Given entries START

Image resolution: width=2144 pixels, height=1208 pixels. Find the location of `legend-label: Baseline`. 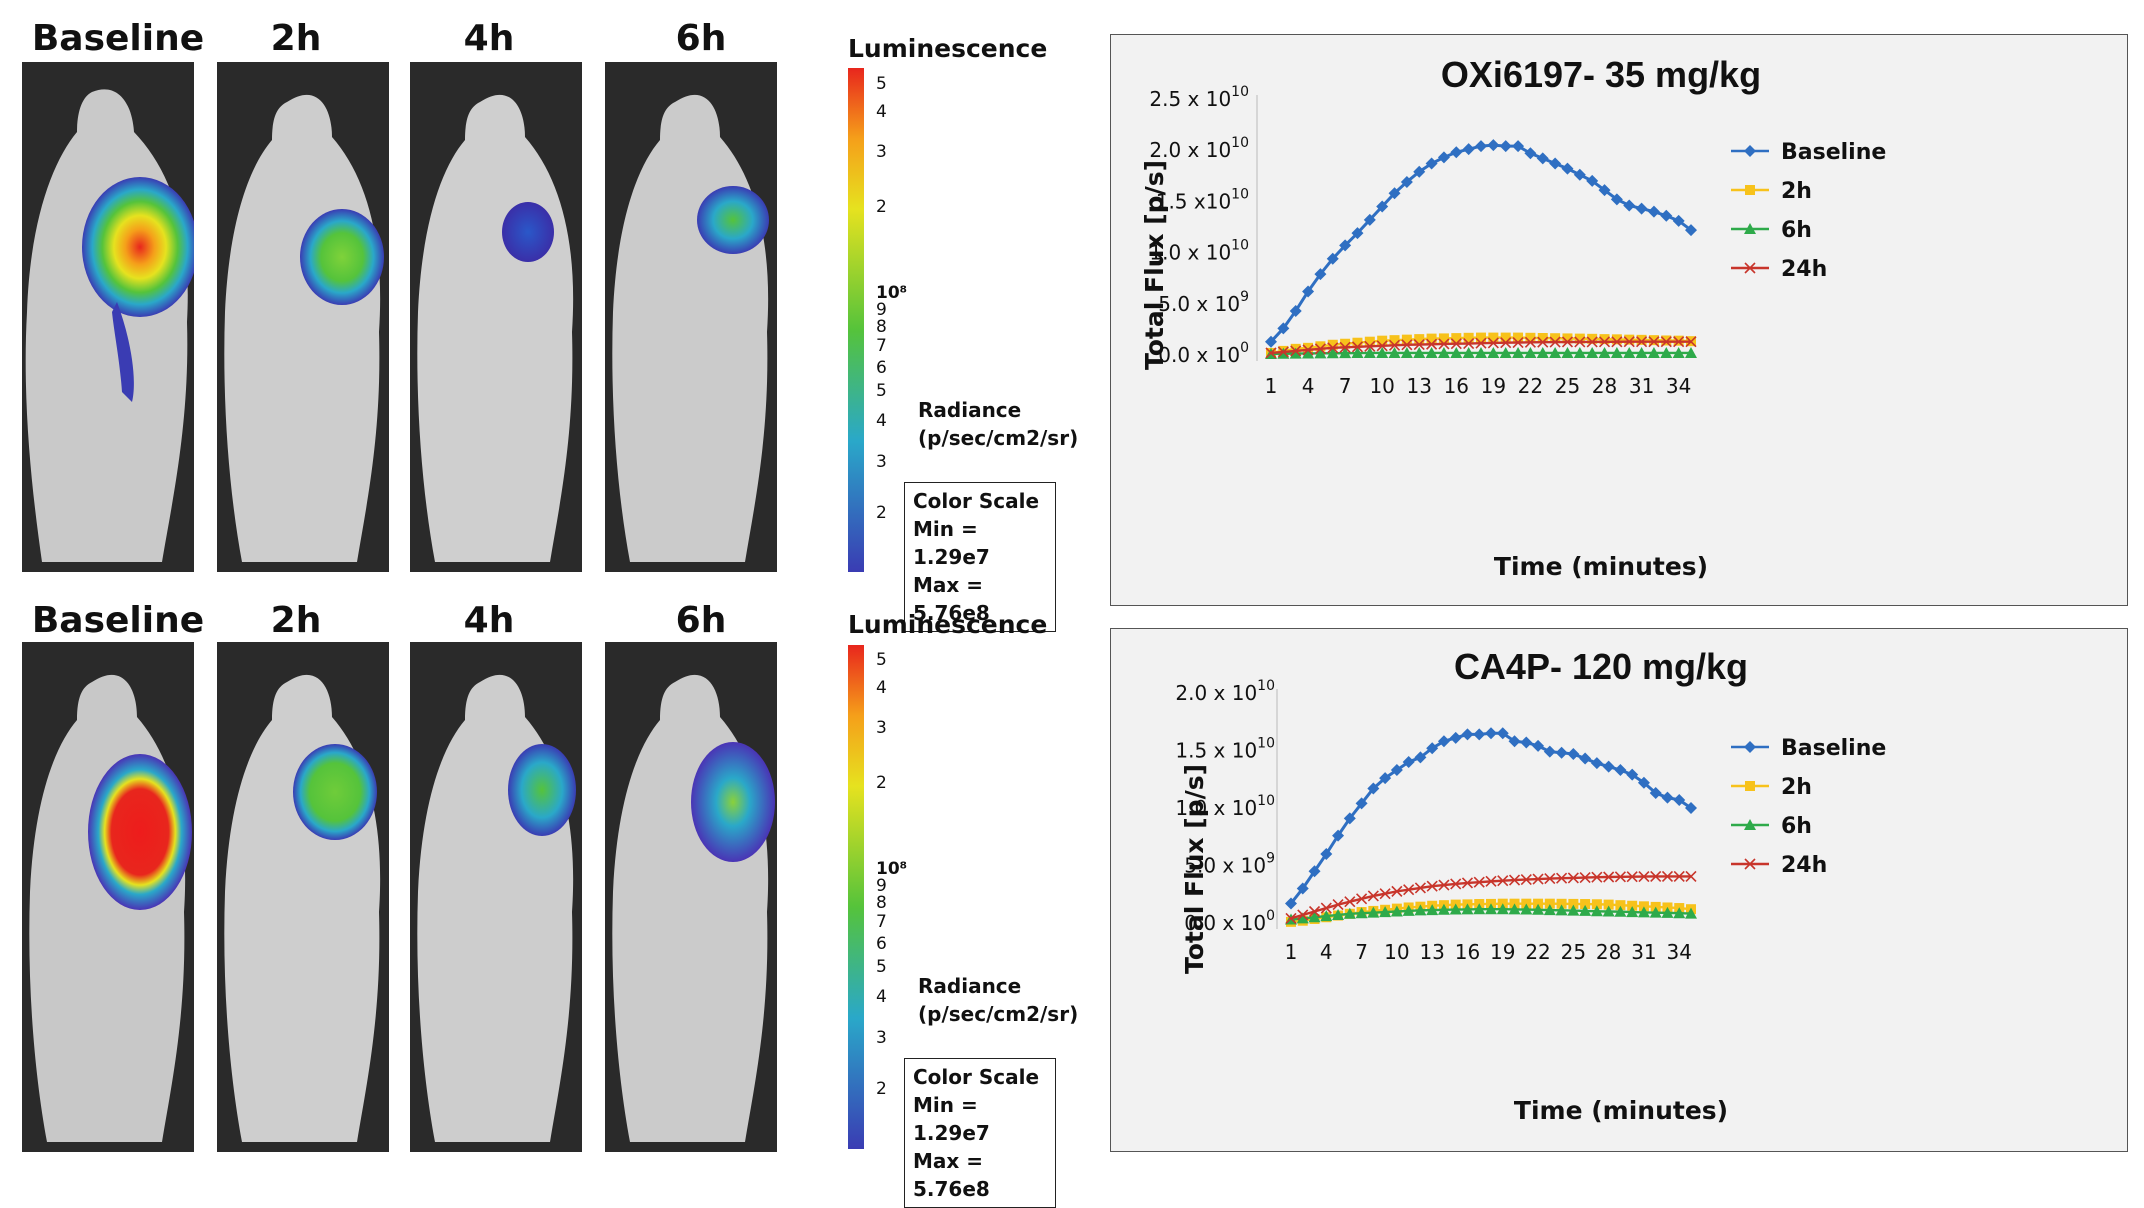

legend-label: Baseline is located at coordinates (1834, 152).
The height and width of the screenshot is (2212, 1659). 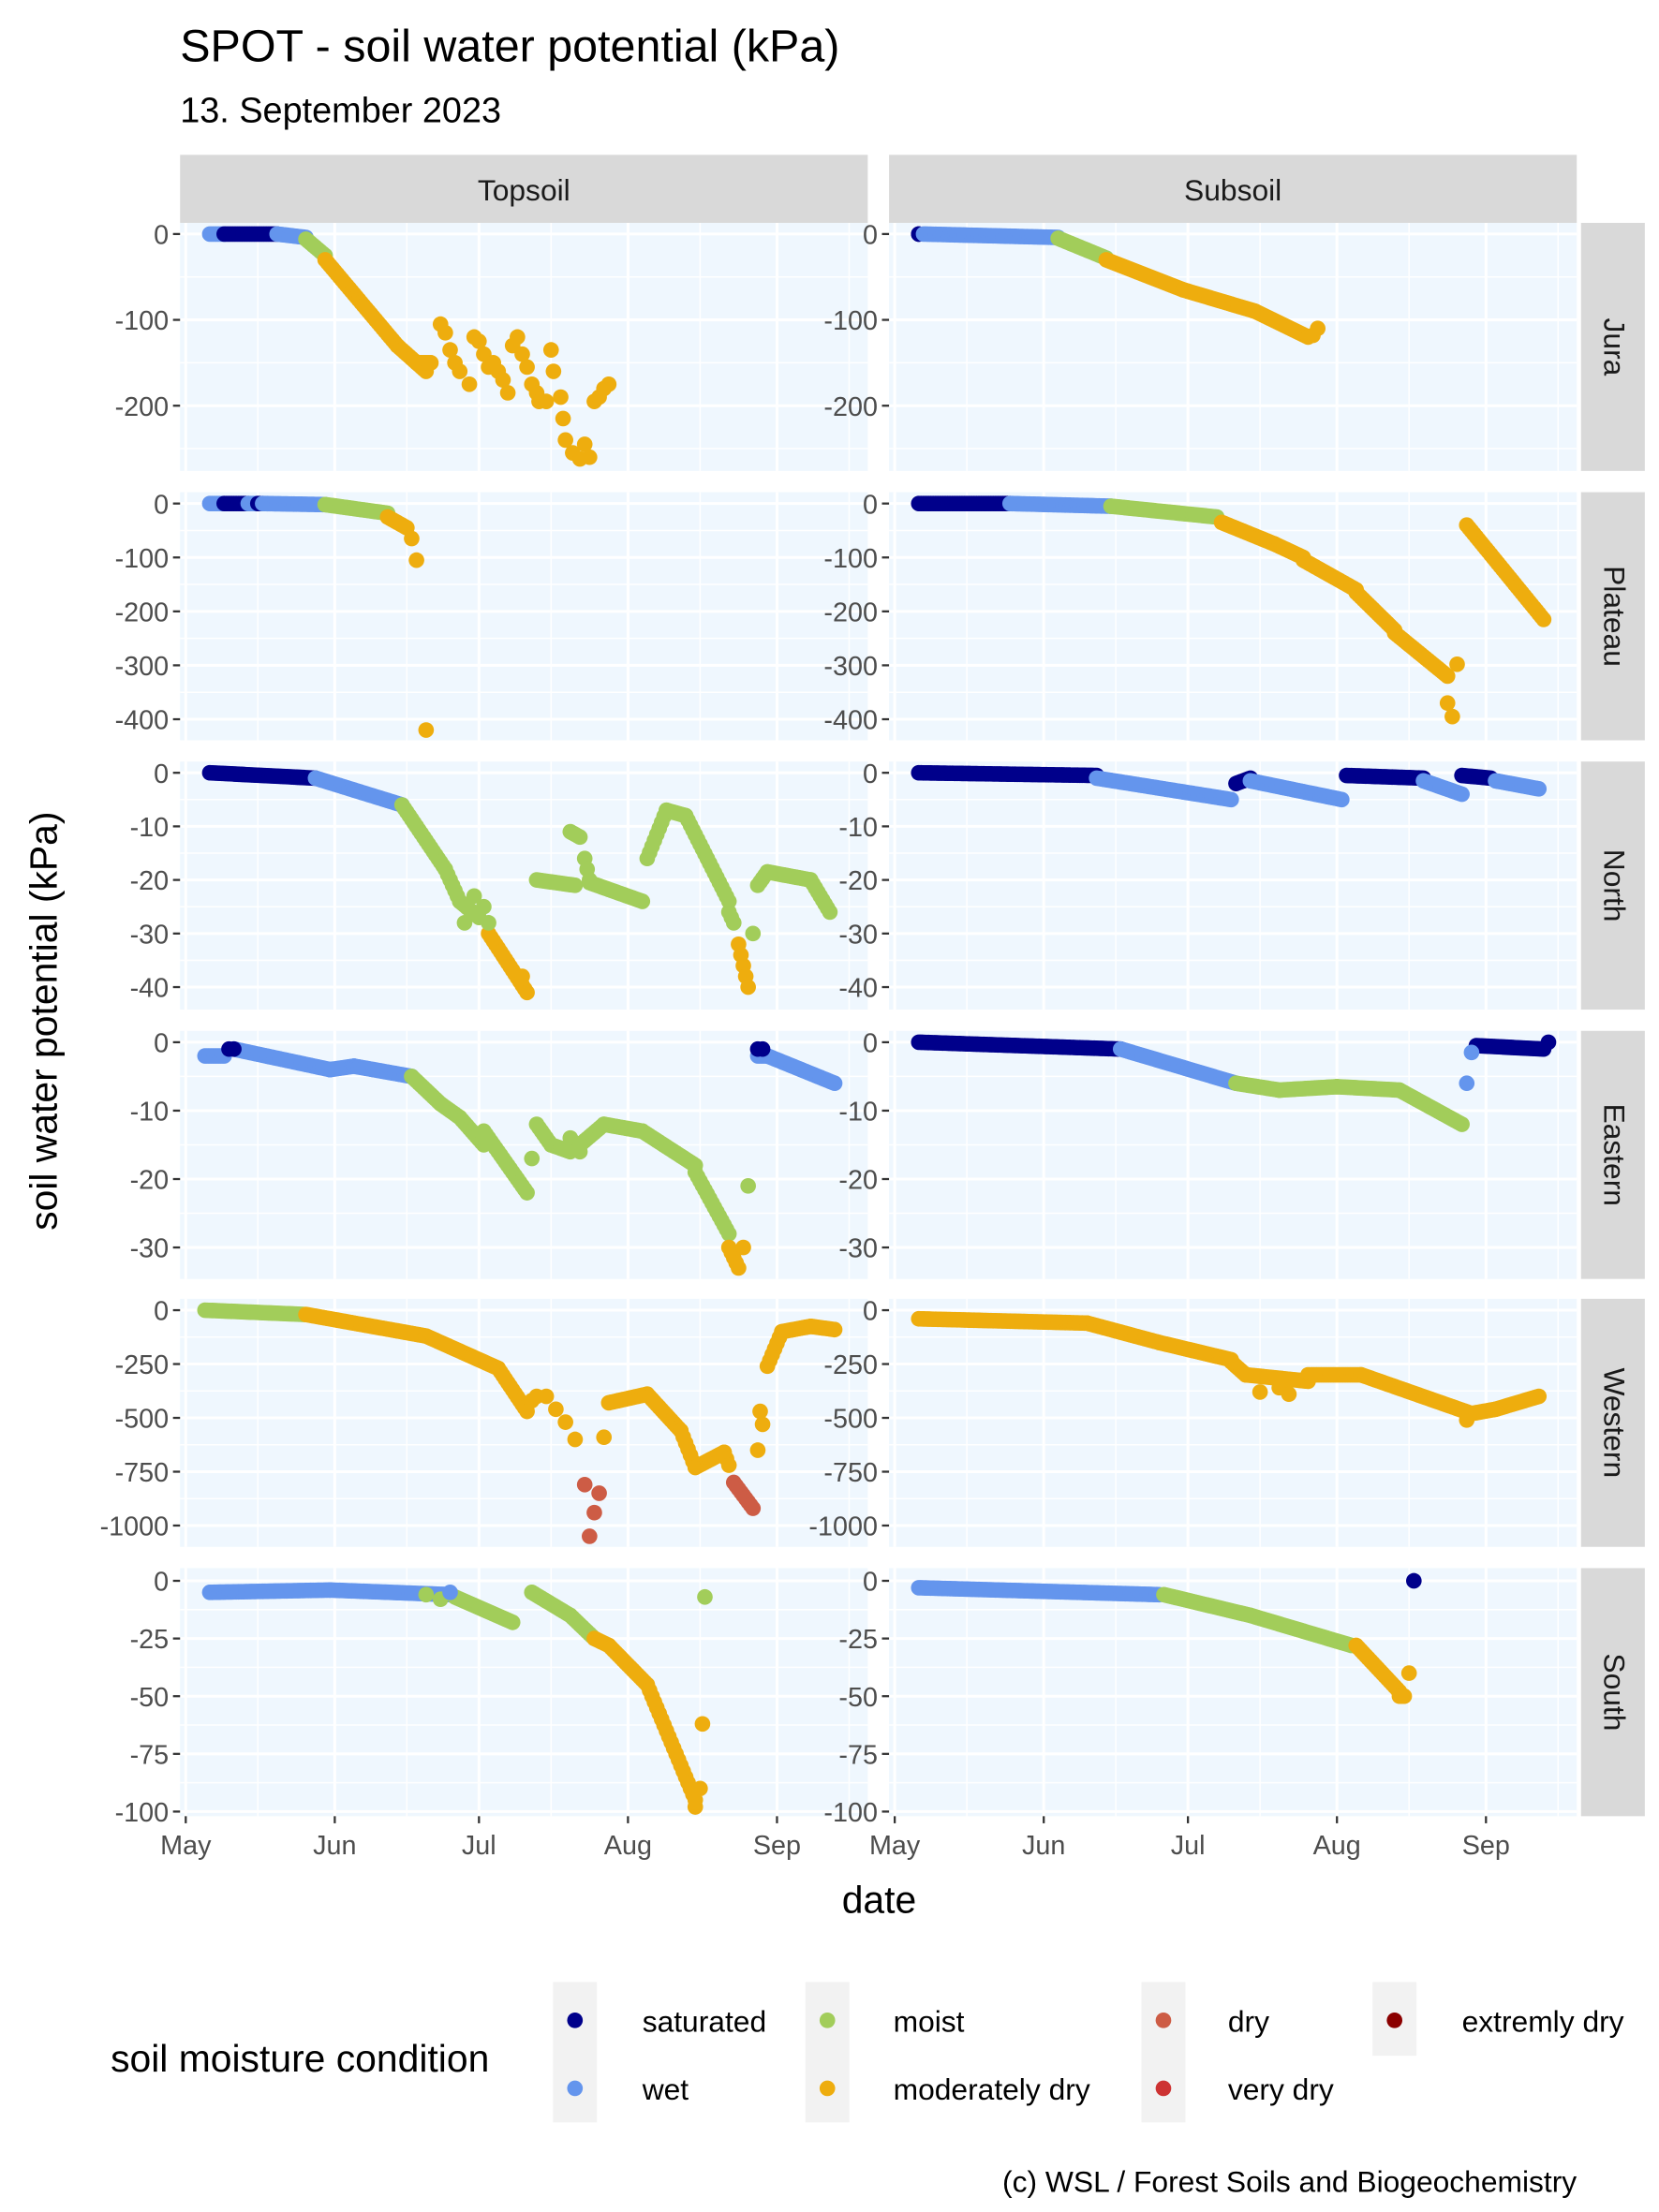 What do you see at coordinates (1208, 1154) in the screenshot?
I see `panel-eastern-subsoil: 0 -10 -20 -30` at bounding box center [1208, 1154].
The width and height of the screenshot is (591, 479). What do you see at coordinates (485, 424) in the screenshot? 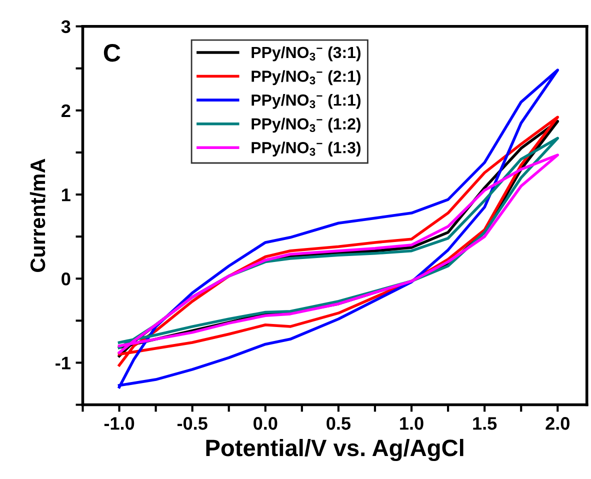
I see `x-tick-label: 1.5` at bounding box center [485, 424].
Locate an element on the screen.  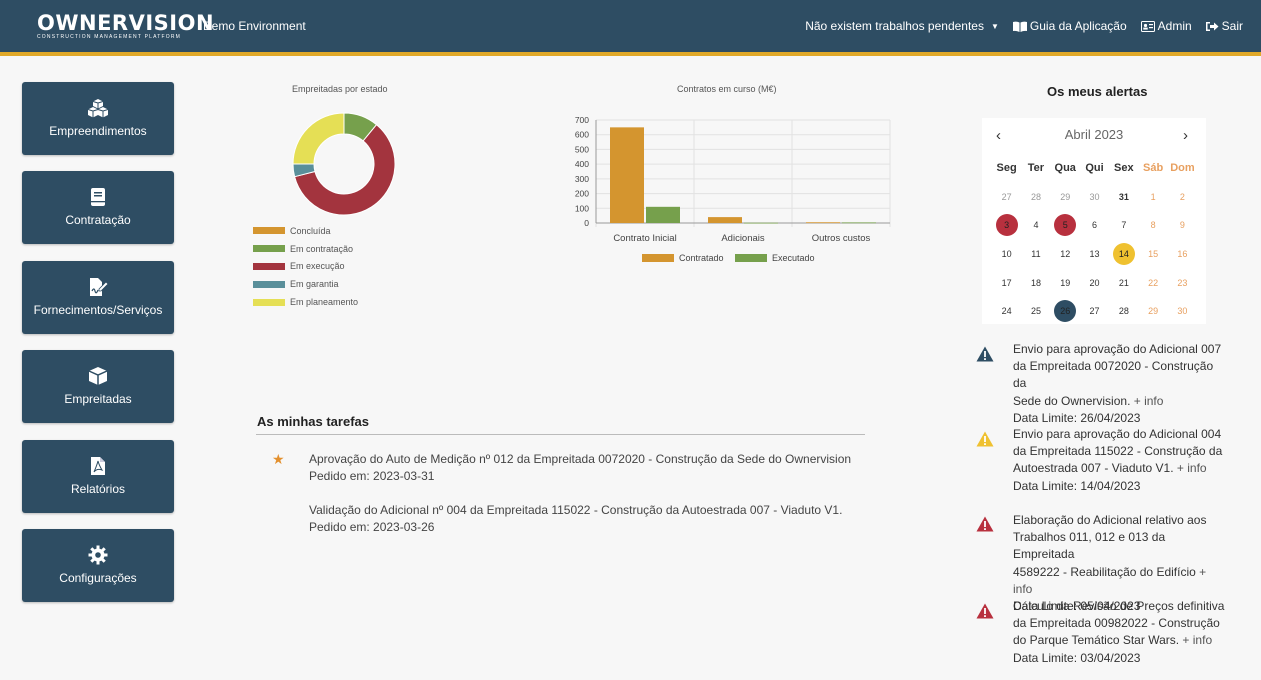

Given entries END

### Your task
Pull out, word for word, the items starting at the line containing "The width and" and ending at the end of the items. Leave the pictures out.

### The answer
The width and height of the screenshot is (591, 479). What do you see at coordinates (485, 424) in the screenshot? 
I see `x-tick-label: 1.5` at bounding box center [485, 424].
Locate an element on the screen.  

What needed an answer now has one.